— START Selection —

In this captivating epic, set in post-Civil War southern Georgia, Gwyn Hyman Rubio, the acclaimed author of Oprah selection Icy Sparks, sweeps us into a world where upper-class wealth intersects with the poverty of laboring shantytowns, a place where terrible human suffering manifests itself.

Flannery O'Connor defines the grotesque in Some Aspects of the Grotesque in Southern Fiction. She states that the writer of grotesque works "has made alive some experience which we are not accustomed to observe every day, or which the ordinary man may never experience in his ordinary life." She further explains that the character's "fictional qualities lean away from typical social patterns toward mystery and the unexpected." By that definition, Rubio's work, with its allusions to voodoo magic and divining crystals, is extraordinary and grotesque in the best sense of the word.

The book opens with the Miller daughters, one sighted and one blind, discussing how their father's turpentine smell beats him home on the wind. Mrs. Miller, the laudanum-addicted mother, mutters in the background. Driven to the woods of his turpentine business by his family, Monroe Miller participates in all aspects of life in his workers' shantytown, including the vividly depicted cockroach races.

— END Selection —
— START Data block —

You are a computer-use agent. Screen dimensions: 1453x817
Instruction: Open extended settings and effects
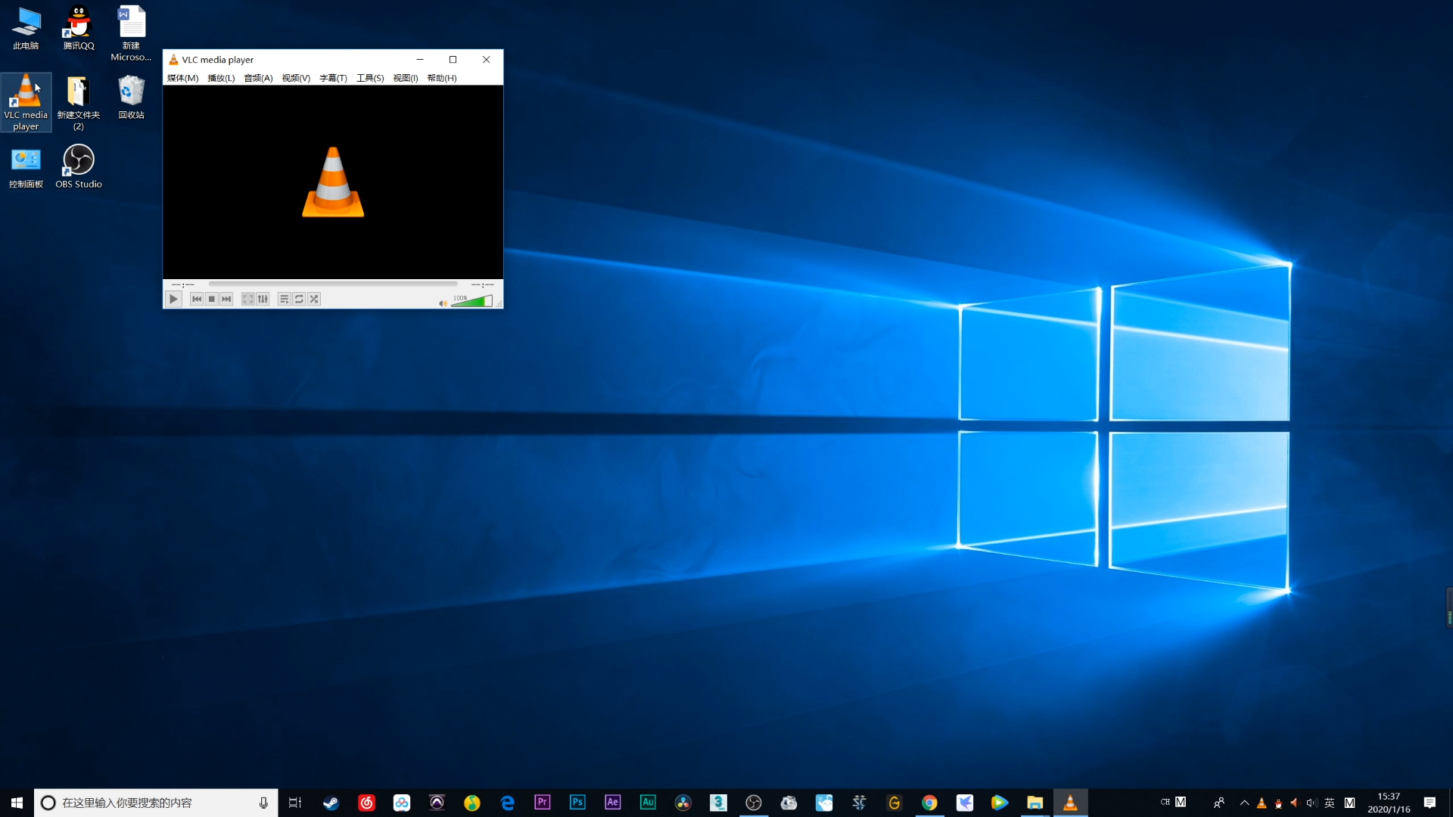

— END Data block —

▸ To be done
a - In the review, condense the paragraph beginning "The book opens with the Miller daughters" into a short bulleted list that keeps its main facts.
b - Answer these questions from the review:
(i) Which earlier book by Gwyn Hyman Rubio is described as an Oprah selection?
(ii) In which work does Flannery O'Connor define the grotesque?
(iii) What substance is Mrs. Miller addicted to?
c - Rewrite the part of the review that opens with the words containing "Flannery O'Connor defines" and closes with "of the word.", replacing "accustomed" with "used".

▸ Task-by-task solutions
a -
- The Miller daughters, one sighted and one blind, open the book by discussing how their father's turpentine smell reaches home on the wind before he does.
- Mrs. Miller, their mother, is addicted to laudanum and mutters in the background.
- Monroe Miller is driven by his family to the woods of his turpentine business.
- There he takes part in all aspects of life in his workers' shantytown, including cockroach races.

b -
(i) Icy Sparks
(ii) Some Aspects of the Grotesque in Southern Fiction
(iii) Laudanum

c -
Flannery O'Connor defines the grotesque in Some Aspects of the Grotesque in Southern Fiction. She states that the writer of grotesque works "has made alive some experience which we are not used to observe every day, or which the ordinary man may never experience in his ordinary life." She further explains that the character's "fictional qualities lean away from typical social patterns toward mystery and the unexpected." By that definition, Rubio's work, with its allusions to voodoo magic and divining crystals, is extraordinary and grotesque in the best sense of the word.